PROBLEM TO SOLVE:
Pick out every line in the listing below that contains the string "This", and copy each of those lines.

■ ■ ■ ■

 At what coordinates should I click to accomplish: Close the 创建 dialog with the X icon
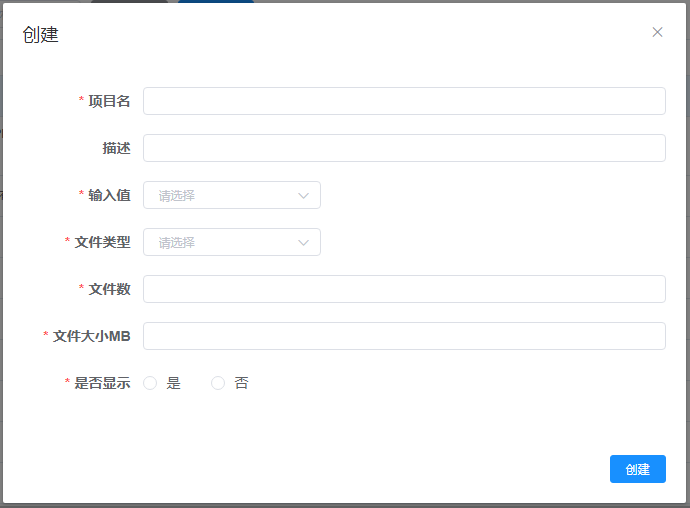coord(657,32)
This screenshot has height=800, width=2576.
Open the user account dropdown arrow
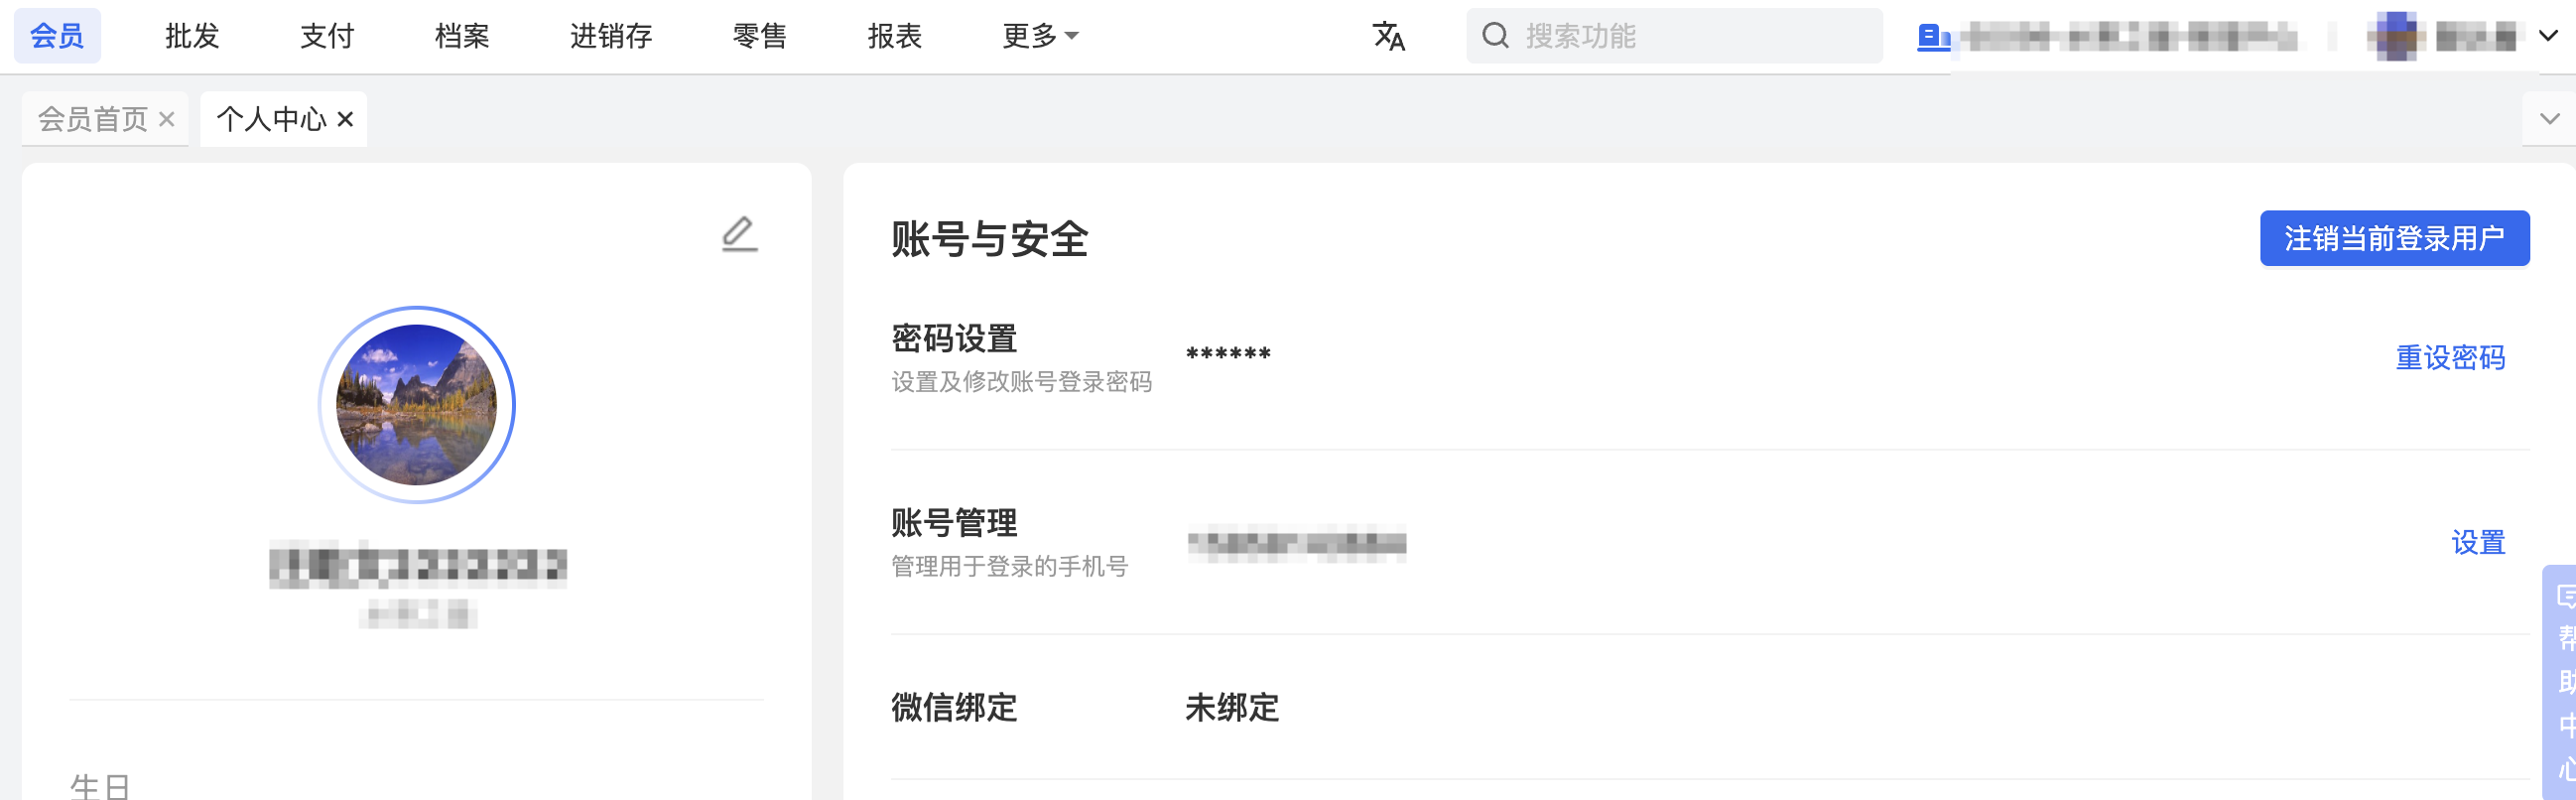click(x=2549, y=36)
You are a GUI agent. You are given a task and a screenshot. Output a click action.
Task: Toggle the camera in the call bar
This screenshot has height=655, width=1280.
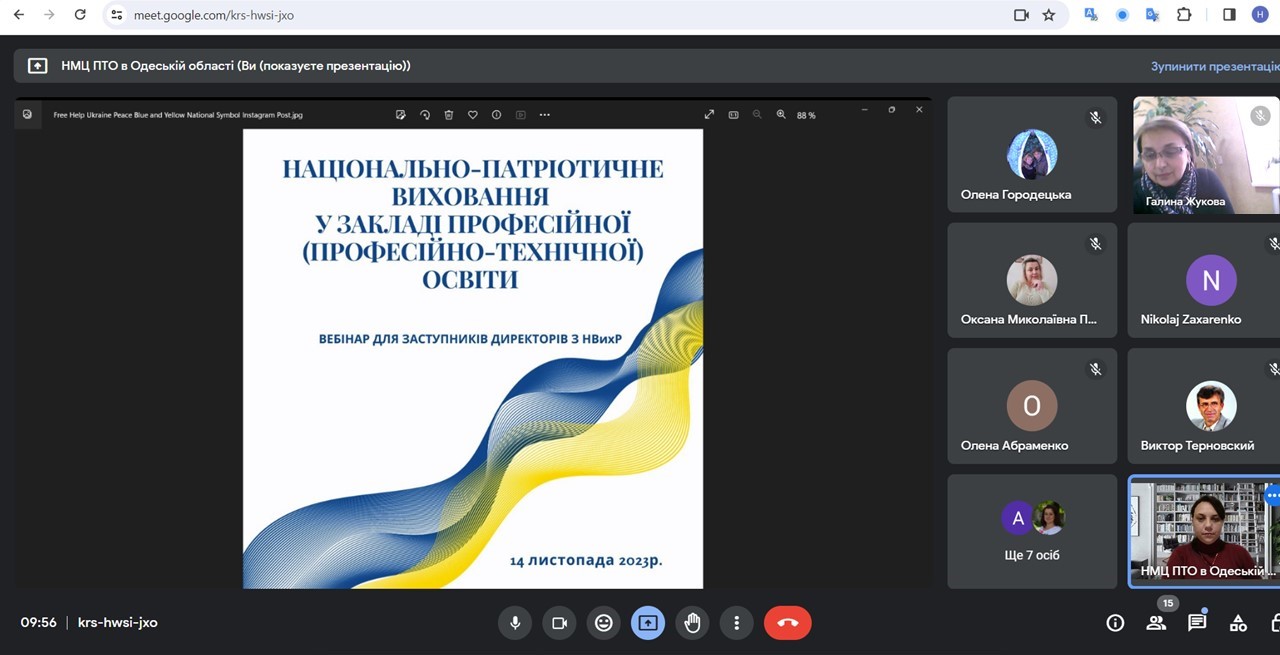pyautogui.click(x=559, y=623)
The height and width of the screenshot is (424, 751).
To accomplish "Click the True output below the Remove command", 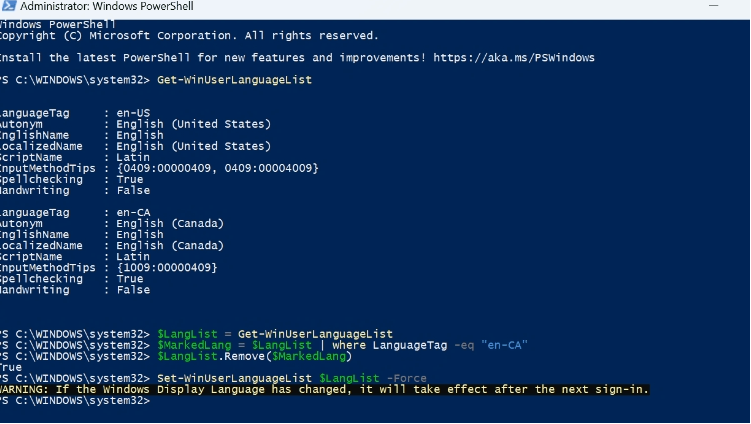I will tap(11, 367).
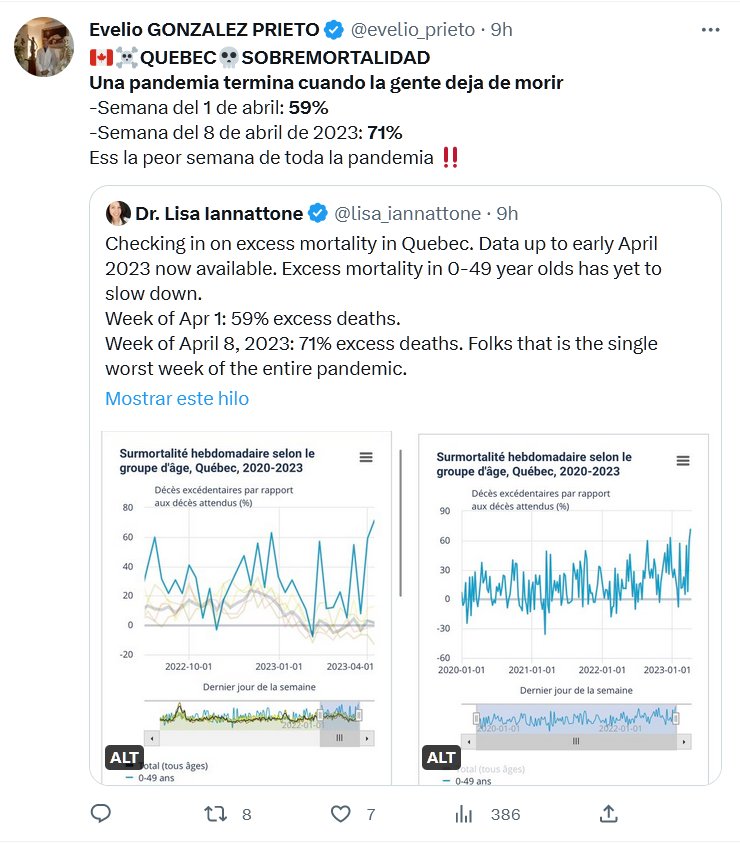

■ ■ ■ ■

REPLY TO THE EXERCISE:
This screenshot has height=800, width=2576.
This screenshot has height=655, width=1280.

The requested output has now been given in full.